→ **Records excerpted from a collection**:
━━━━━━━━━━━━━━━━━━━━
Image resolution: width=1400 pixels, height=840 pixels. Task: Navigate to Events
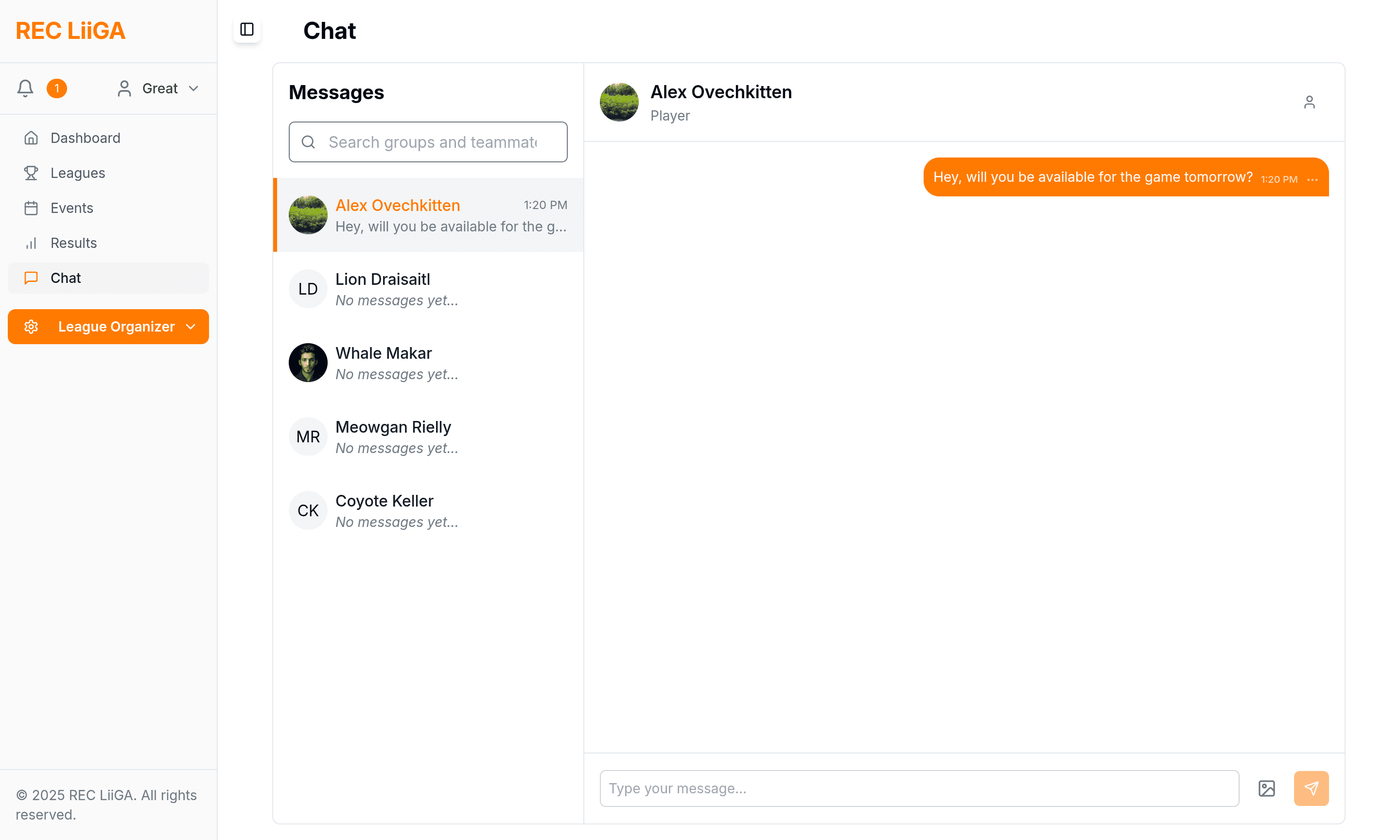(x=72, y=209)
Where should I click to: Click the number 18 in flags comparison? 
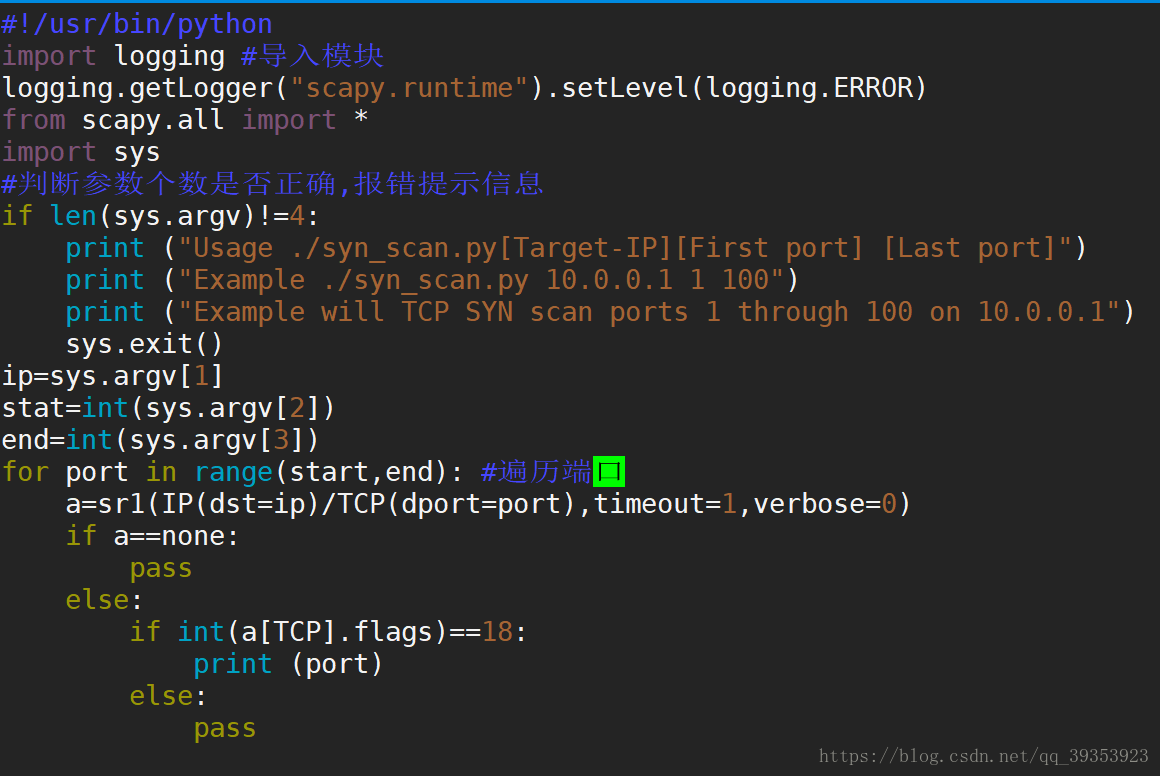click(497, 632)
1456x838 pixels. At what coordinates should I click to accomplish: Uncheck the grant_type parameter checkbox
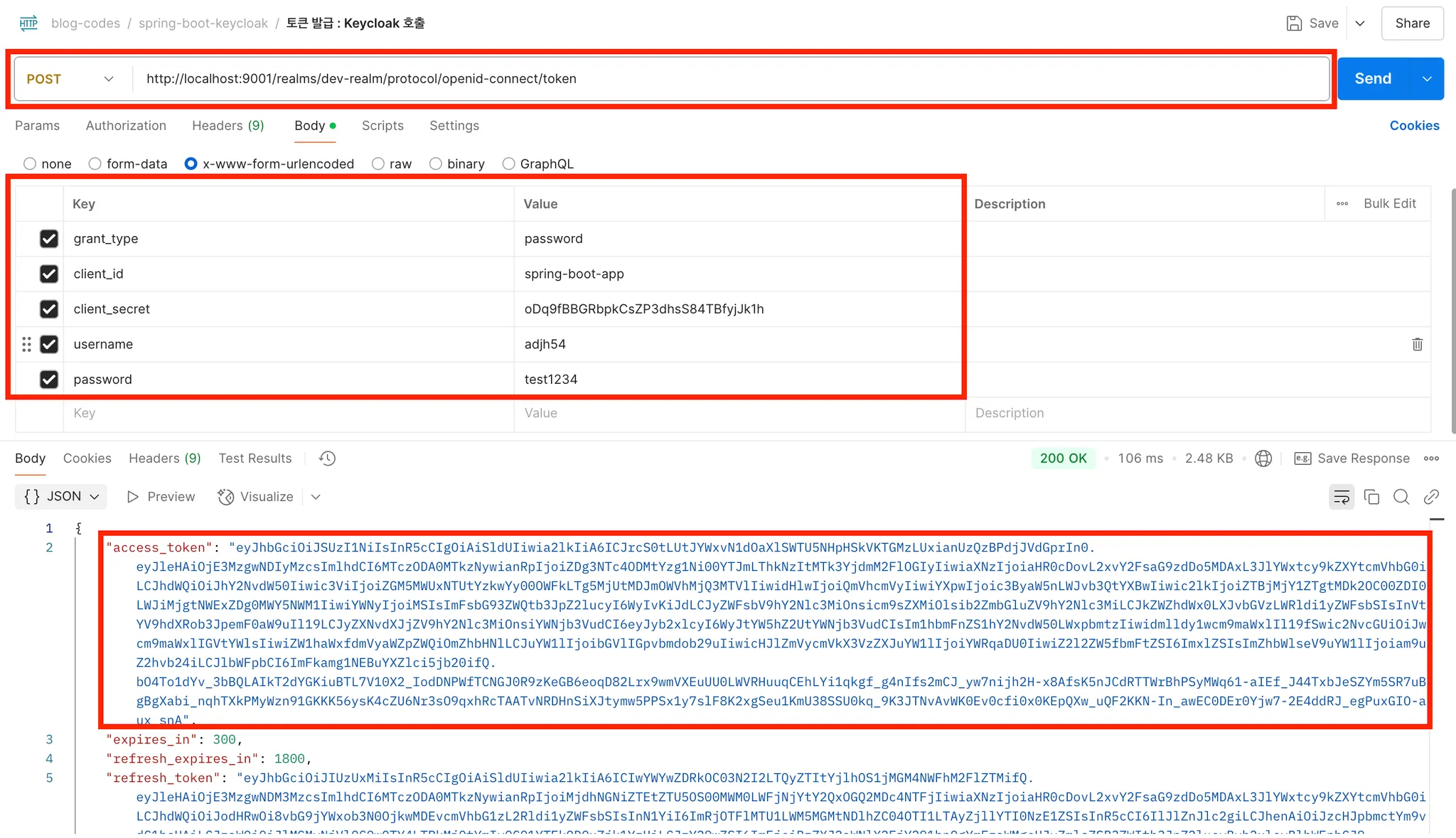[49, 239]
━━━━━━━━━━━━━━━━━━━━
→ **What the task requires**:
Lay out all the lines from these entries as a numbered list, leaving out blank lines and the pictures.

→ **Answer for this exercise**:
1. Image resolution: width=1400 pixels, height=840 pixels. Task: Navigate to Events
2. (x=72, y=209)
3. Where should I click to: Click the number 18 in flags comparison? 
4. click(497, 632)
5. 1456x838 pixels. At what coordinates should I click to accomplish: Uncheck the grant_type parameter checkbox
6. [49, 239]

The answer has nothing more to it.